_VORLIEGENDER TEXT_
■ ■ ■

[NDS] Tostedter Neonazis in der JN Nordheide

Seit ca. 2018 existiert im Landkreis Harburg in Niedersachsen, südlich von Hamburg, eine Struktur der „Jungen Nationalisten“. Über einen Teil der dort organisierten Neonazis haben wir bereits im vergangenen Jahr eine Hintergrundrecherche veröffentlicht (1). In der Zwischenzeit ist die JN-Struktur jedoch weiter gewachsen und konnte verschiedene Neonazis aus der Region, die in den vergangenen Jahren nicht gemeinsam vor Ort organisiert waren, zusammenbringen. Im Rahmen dieser regionalen Neonazi-Struktur treten nun auch wieder altbekannte Gesichter der Tostedter Neonaziszene in der Öffentlichkeit auf.

Die Tostedter Szene galt bis Mitte der 2010er Jahre als eine der gewaltbereitesten und bestens vernetzten Neonaziszenen in Deutschland. Nur kompromisslosen und unmittelbaren Antifa-Interventionen ist es zu verdanken, dass sich die Neonazis größtenteils ins Private zurückziehen mussten. (2)

In diesem Text werden wir André Bostelmann und Nico Deiseroth genauer beleuchten. Sie sind der Struktur der JN Nordheide zuzurechnen und stehen gleichzeitig exemplarisch für Neonazi-“Karrieren“ in Tostedt.

André Bostelmann:

André Bostelmann kommt aus dem Tostedter Nachbarort Wistedt und arbeitet aktuell als Industriekletterer. Bostelmann ist seit über 10 Jahren aktiver Neonazi und mittlerweile fest in der überregionalen Neonazi-Szene verankert. Durch die enge Verzahnung der Tostedter Dorfgemeinschaft mit der Neonaziszene kam er schon in frühester Jugend mit den örtlichen Neonazis in Kontakt. Seine rechten Umtriebe begannen so im Umfeld der Kameradschaften „NW Tostedt“ und „Gladiator Germania“. Erstmalig beteiligte er sich im April 2009 an einem NPD-Aufmarsch in Lüneburg (Bild 1), im August 2009 fuhr er mit der gleichen Kameradschaftsszene um Stefan Silar zum Neonaziaufmarsch nach Bad Nenndorf (Bild 2).

■ ■ ■

_AUFGABE A_
Bearbeite in den Datensätzen den Abschnitt, der mit der Zeile beginnt, die „Where should I“ enthält, und bis zum Ende der Datensätze reicht: Ersetze „legend dot“ durch „legend marker“ und gib den Abschnitt sonst unverändert, aber ohne die Bilder wieder.

_EXTRAHIERTE DATEN_
■ ■ ■

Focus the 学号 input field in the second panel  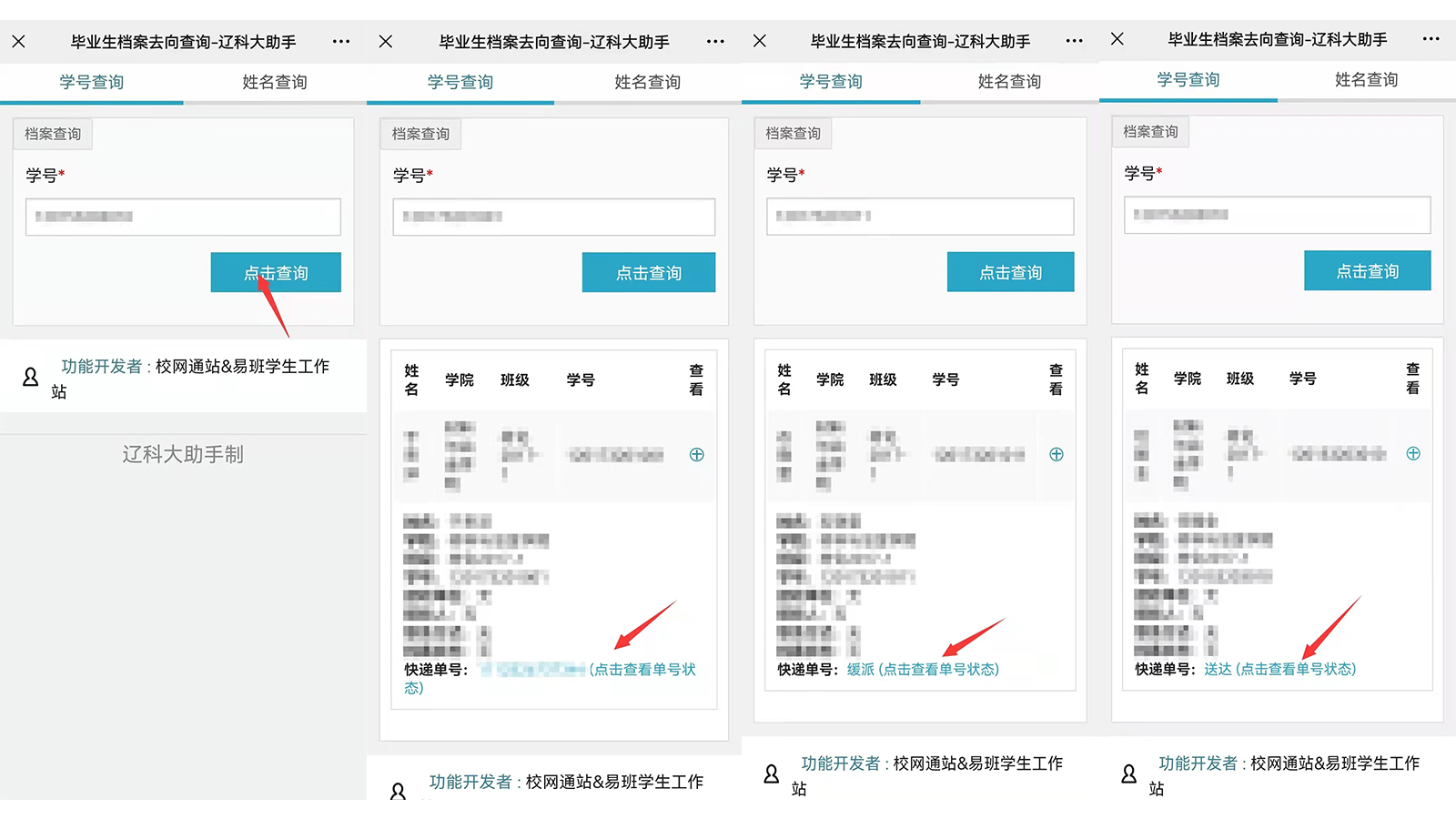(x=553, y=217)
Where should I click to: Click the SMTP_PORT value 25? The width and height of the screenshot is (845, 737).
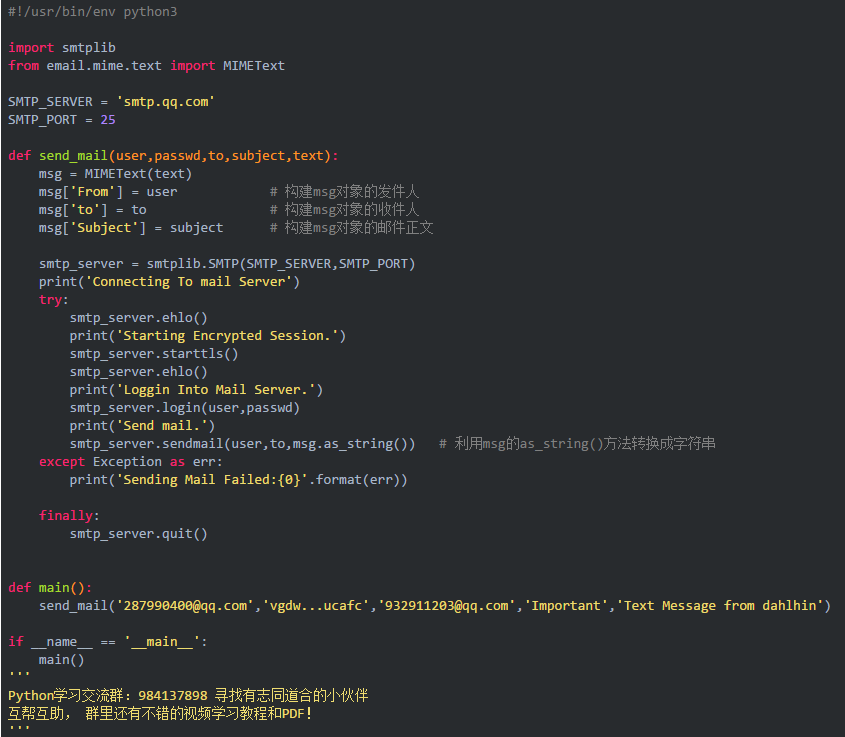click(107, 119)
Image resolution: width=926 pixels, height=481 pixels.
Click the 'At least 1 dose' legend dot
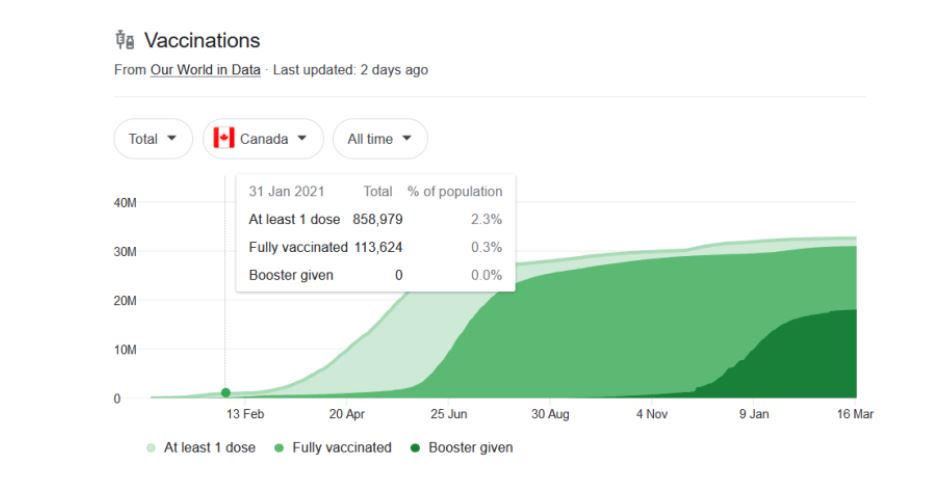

■ ■ ■

_AUFGABE B_
Gib aus dem Text über die Tostedter Neonaziszene den Abschnitt wortgetreu aus, der mit den Worten „Die Tostedter Szene“ beginnt und mit „zurückziehen mussten. (2)“ endet.

_VOLLSTÄNDIGE ANTWORT A_
Where should I click to: Click the SMTP_PORT value 25? The width and height of the screenshot is (845, 737).
click(107, 119)
Image resolution: width=926 pixels, height=481 pixels.
Click the 'At least 1 dose' legend marker

_VOLLSTÄNDIGE ANTWORT B_
Die Tostedter Szene galt bis Mitte der 2010er Jahre als eine der gewaltbereitesten und bestens vernetzten Neonaziszenen in Deutschland. Nur kompromisslosen und unmittelbaren Antifa-Interventionen ist es zu verdanken, dass sich die Neonazis größtenteils ins Private zurückziehen mussten. (2)